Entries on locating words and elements
-- start --
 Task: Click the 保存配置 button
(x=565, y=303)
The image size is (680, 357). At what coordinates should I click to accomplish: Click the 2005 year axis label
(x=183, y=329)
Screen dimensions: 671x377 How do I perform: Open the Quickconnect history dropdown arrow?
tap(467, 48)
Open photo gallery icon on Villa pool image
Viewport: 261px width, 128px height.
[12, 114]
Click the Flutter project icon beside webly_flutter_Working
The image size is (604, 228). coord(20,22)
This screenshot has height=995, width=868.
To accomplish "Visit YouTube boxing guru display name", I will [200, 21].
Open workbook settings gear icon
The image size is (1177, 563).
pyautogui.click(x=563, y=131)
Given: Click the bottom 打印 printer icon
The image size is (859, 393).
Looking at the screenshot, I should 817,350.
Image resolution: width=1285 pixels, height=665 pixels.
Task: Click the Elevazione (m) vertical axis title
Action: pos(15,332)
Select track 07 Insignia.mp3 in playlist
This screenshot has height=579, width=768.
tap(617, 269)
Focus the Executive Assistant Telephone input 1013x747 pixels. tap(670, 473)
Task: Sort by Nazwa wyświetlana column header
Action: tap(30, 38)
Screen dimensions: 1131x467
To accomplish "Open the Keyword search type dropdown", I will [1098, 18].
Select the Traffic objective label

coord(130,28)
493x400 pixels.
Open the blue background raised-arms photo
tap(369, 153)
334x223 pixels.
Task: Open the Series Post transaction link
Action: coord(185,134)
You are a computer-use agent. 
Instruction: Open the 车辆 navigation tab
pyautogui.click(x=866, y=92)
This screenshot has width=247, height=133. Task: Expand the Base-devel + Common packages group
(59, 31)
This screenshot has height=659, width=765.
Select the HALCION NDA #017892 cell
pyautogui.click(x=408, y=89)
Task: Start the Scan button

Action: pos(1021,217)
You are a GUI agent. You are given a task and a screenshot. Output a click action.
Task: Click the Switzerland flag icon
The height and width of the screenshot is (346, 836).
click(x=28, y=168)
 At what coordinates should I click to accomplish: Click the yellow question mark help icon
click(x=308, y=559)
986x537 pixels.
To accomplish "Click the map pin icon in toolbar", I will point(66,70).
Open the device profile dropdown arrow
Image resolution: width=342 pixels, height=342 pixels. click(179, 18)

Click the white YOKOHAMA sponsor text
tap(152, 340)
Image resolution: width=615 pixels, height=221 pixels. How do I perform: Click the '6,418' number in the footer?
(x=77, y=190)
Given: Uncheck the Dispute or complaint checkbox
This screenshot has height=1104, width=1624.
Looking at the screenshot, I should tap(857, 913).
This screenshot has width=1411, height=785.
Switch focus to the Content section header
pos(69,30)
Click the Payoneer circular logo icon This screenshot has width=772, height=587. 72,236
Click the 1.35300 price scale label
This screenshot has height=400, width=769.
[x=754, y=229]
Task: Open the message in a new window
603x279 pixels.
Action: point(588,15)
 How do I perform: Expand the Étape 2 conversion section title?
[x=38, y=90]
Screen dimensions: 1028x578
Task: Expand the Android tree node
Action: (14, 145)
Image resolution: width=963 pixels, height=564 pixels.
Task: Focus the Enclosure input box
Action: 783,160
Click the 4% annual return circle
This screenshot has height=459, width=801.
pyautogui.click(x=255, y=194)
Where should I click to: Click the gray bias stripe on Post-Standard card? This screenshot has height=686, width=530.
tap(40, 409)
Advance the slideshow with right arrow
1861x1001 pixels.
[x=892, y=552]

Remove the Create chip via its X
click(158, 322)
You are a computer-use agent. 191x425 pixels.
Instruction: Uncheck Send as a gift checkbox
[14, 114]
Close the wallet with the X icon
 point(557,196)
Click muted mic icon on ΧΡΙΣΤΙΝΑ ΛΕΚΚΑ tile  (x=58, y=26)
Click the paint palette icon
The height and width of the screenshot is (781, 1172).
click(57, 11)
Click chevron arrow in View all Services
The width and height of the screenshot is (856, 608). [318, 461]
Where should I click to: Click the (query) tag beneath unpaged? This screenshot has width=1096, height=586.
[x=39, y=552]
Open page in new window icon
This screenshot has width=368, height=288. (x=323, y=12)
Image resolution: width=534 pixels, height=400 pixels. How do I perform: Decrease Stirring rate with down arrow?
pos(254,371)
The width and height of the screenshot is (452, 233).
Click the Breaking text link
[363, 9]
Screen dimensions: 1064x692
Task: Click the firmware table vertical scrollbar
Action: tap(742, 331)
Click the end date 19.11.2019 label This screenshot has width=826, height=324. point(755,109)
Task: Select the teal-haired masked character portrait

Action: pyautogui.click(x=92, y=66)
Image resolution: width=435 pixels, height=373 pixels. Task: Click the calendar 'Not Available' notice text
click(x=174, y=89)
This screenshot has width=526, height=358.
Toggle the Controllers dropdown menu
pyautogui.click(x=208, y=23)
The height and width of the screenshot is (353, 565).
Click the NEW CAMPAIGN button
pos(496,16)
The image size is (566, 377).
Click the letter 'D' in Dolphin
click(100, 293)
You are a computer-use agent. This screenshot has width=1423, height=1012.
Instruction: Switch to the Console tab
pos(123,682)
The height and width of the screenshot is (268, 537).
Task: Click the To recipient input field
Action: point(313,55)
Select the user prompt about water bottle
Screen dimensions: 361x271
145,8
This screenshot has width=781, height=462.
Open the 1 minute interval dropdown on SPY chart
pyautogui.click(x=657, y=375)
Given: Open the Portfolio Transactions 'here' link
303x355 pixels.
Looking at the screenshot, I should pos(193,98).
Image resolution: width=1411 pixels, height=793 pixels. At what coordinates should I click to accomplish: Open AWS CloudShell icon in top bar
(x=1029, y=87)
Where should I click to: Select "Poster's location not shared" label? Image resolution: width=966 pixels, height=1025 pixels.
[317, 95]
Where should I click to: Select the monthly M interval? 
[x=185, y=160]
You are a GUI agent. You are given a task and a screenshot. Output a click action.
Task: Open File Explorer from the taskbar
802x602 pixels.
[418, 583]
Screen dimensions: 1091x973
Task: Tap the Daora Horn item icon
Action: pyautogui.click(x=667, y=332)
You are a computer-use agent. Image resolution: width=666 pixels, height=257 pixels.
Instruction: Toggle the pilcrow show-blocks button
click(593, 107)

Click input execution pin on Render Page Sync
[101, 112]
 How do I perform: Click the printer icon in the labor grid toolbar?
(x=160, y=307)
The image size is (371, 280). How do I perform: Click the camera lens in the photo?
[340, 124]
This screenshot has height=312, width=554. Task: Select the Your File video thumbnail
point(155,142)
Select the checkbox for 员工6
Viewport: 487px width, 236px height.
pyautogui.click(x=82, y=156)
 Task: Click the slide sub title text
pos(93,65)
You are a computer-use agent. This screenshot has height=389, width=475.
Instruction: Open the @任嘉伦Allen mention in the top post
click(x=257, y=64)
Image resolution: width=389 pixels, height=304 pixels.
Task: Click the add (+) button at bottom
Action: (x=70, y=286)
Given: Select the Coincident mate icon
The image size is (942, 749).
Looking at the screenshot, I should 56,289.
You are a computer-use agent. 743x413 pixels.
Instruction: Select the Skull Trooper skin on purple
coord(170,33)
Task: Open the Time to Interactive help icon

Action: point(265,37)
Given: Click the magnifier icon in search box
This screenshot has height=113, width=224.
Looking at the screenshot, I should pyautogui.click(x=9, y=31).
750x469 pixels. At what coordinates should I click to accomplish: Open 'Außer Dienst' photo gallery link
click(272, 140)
-- end --
Copy out the stretch of the listing above from the line containing "Given: Open the" through the line containing "[x=185, y=160]", reproducing each line character for character.

● Written response
Given: Open the Portfolio Transactions 'here' link
303x355 pixels.
Looking at the screenshot, I should pos(193,98).
Image resolution: width=1411 pixels, height=793 pixels. At what coordinates should I click to accomplish: Open AWS CloudShell icon in top bar
(x=1029, y=87)
Where should I click to: Select "Poster's location not shared" label? Image resolution: width=966 pixels, height=1025 pixels.
[317, 95]
Where should I click to: Select the monthly M interval? 
[x=185, y=160]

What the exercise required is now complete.